Quote, word for word, the line containing "Click the SHA256 class name" and all lines that follow it to the end of the records, with no pictures.

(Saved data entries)
____________

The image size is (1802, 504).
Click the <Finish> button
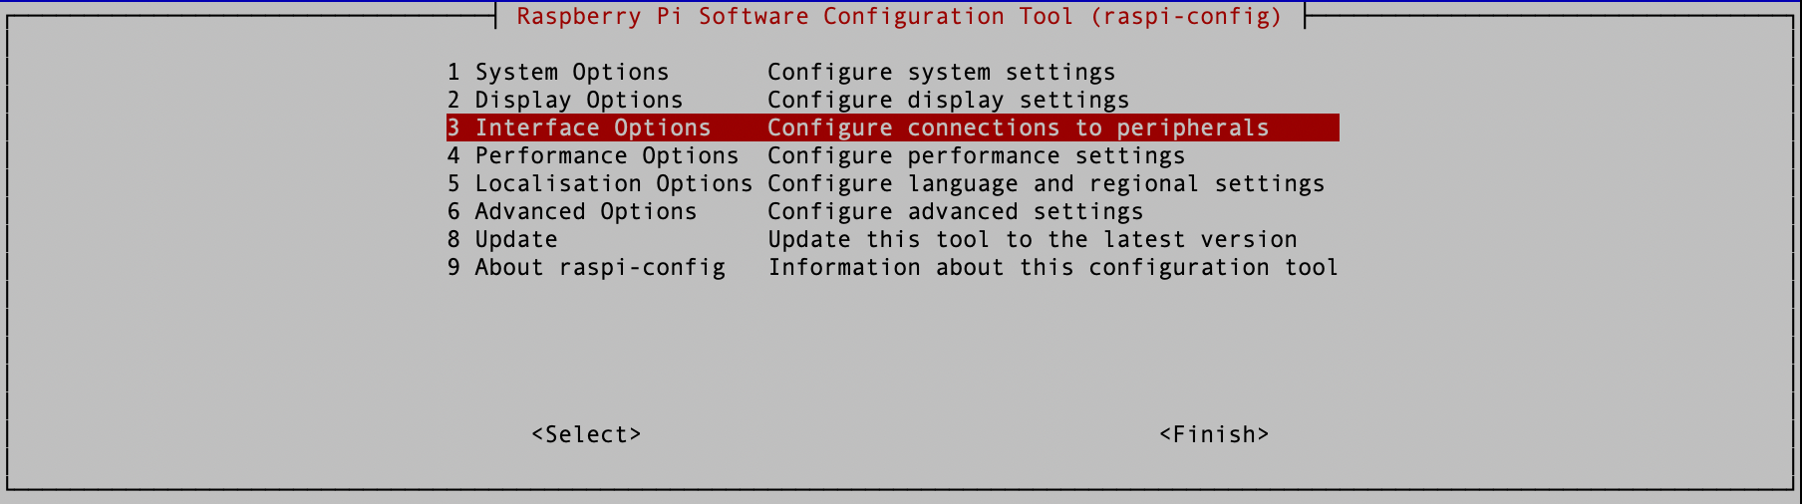pyautogui.click(x=1214, y=434)
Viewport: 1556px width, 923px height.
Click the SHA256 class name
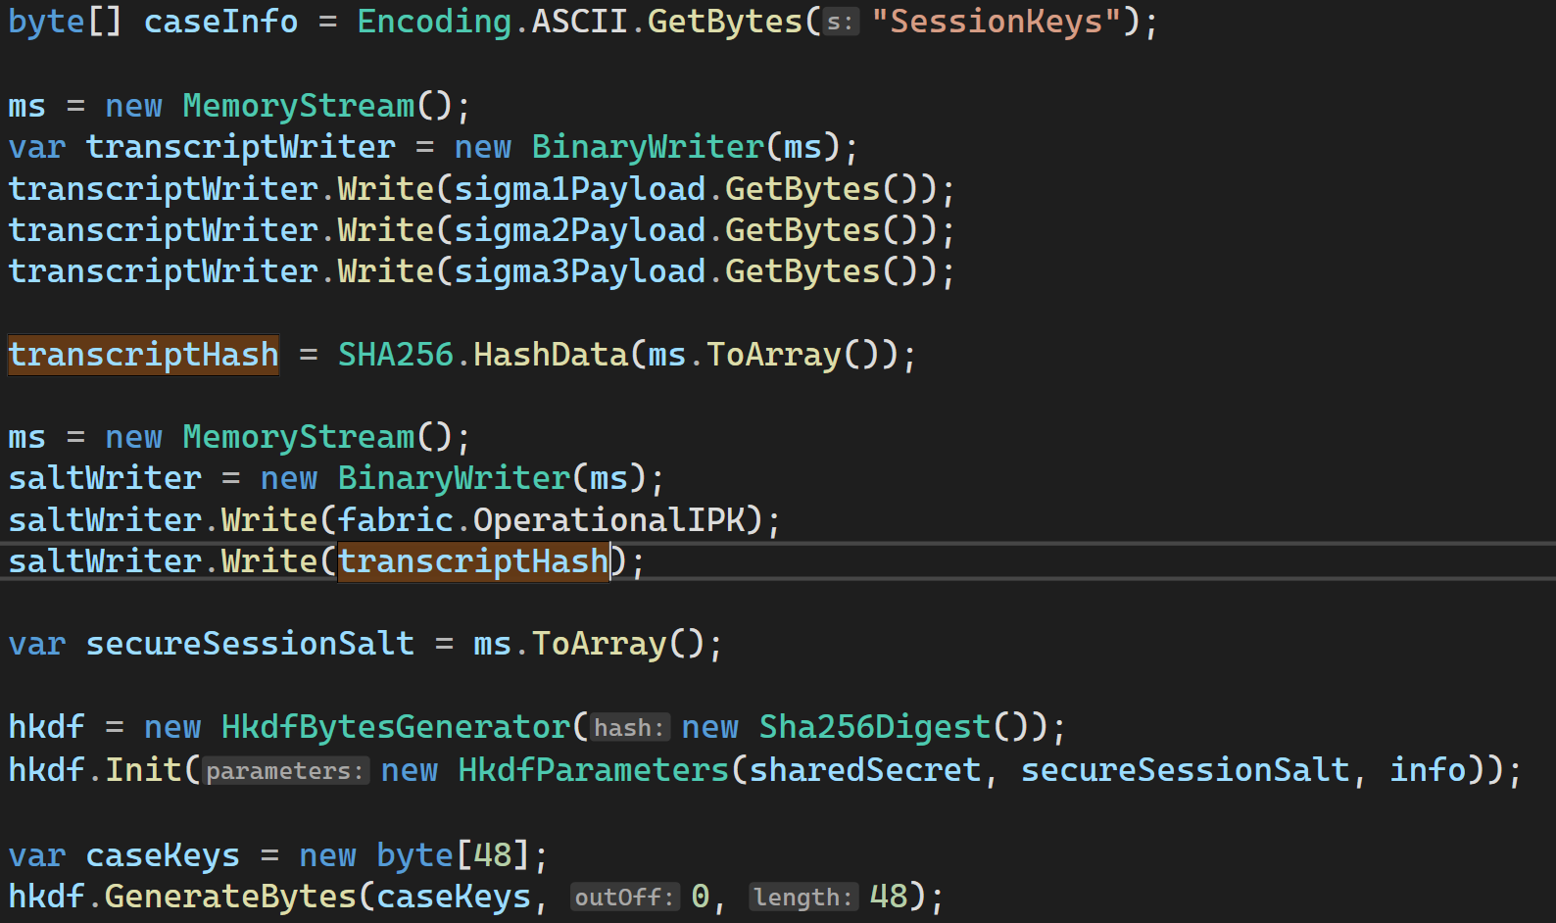395,355
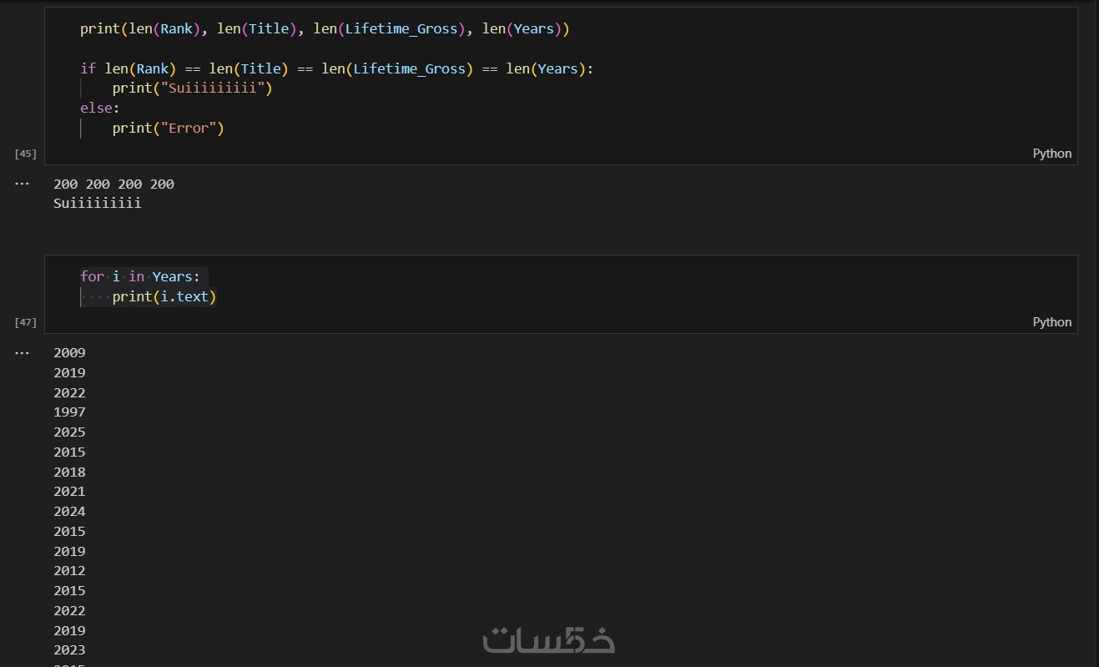This screenshot has height=667, width=1099.
Task: Click the 1997 year in the output
Action: coord(69,412)
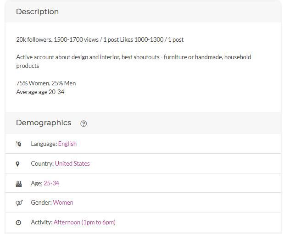This screenshot has width=284, height=234.
Task: Click the Active account about design paragraph
Action: pos(134,61)
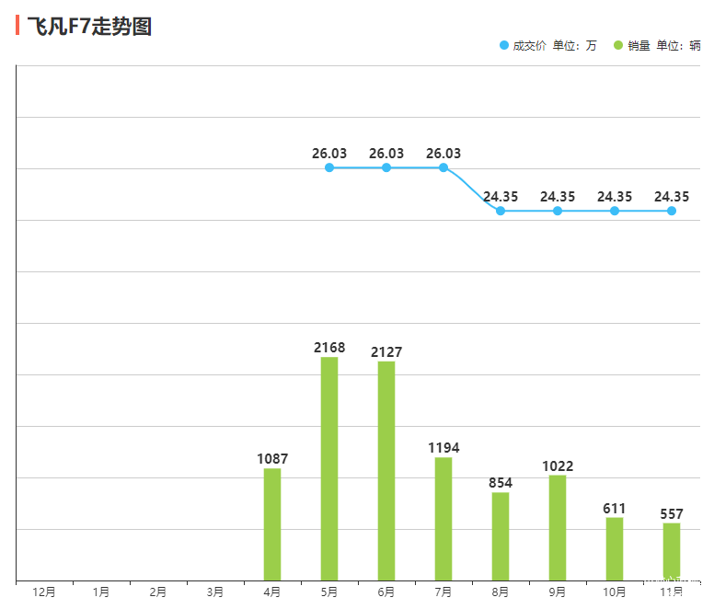Click the 11月 price point on line
Viewport: 714px width, 609px height.
tap(672, 211)
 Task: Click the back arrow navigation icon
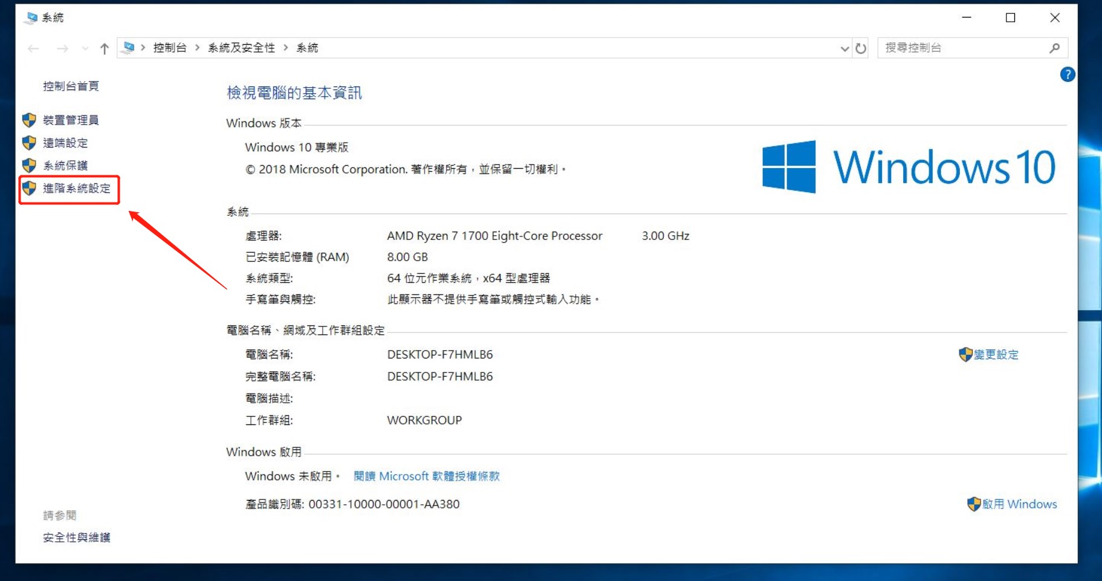click(34, 48)
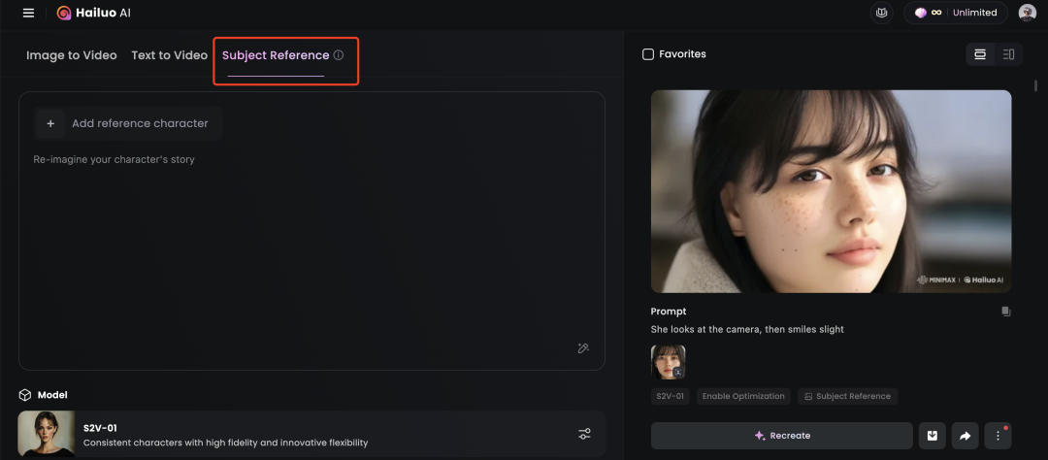Check the Favorites checkbox
The height and width of the screenshot is (460, 1048).
click(647, 54)
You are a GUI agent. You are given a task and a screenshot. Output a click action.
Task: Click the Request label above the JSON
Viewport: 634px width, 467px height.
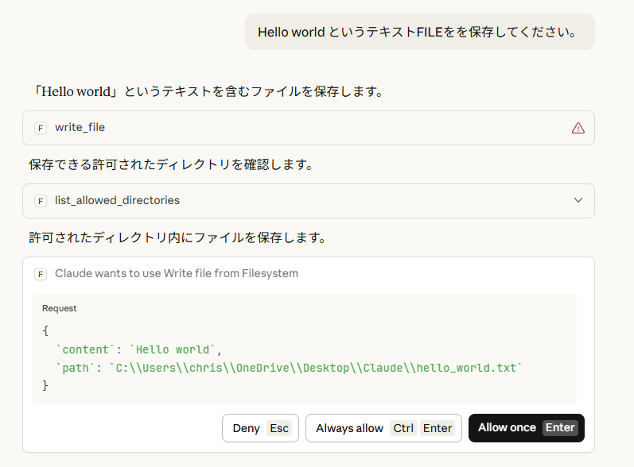pyautogui.click(x=60, y=308)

____________

Solution to this exercise:
Click the SHA256 class name
395,355
This screenshot has height=667, width=1099.
Task: Click the 1997 year in the output
Action: coord(69,412)
This screenshot has width=284, height=234.
Task: Click the Active account about design paragraph
Action: pos(134,61)
Click the 11月 price point on line
Viewport: 714px width, 609px height.
tap(672, 211)
 Task: Click the back arrow navigation icon
click(34, 48)
Check the Favorites checkbox
The height and width of the screenshot is (460, 1048).
click(647, 54)
You are a GUI agent. You are given a task and a screenshot. Output a click action.
Task: Click the Request label above the JSON
Viewport: 634px width, 467px height.
pyautogui.click(x=60, y=308)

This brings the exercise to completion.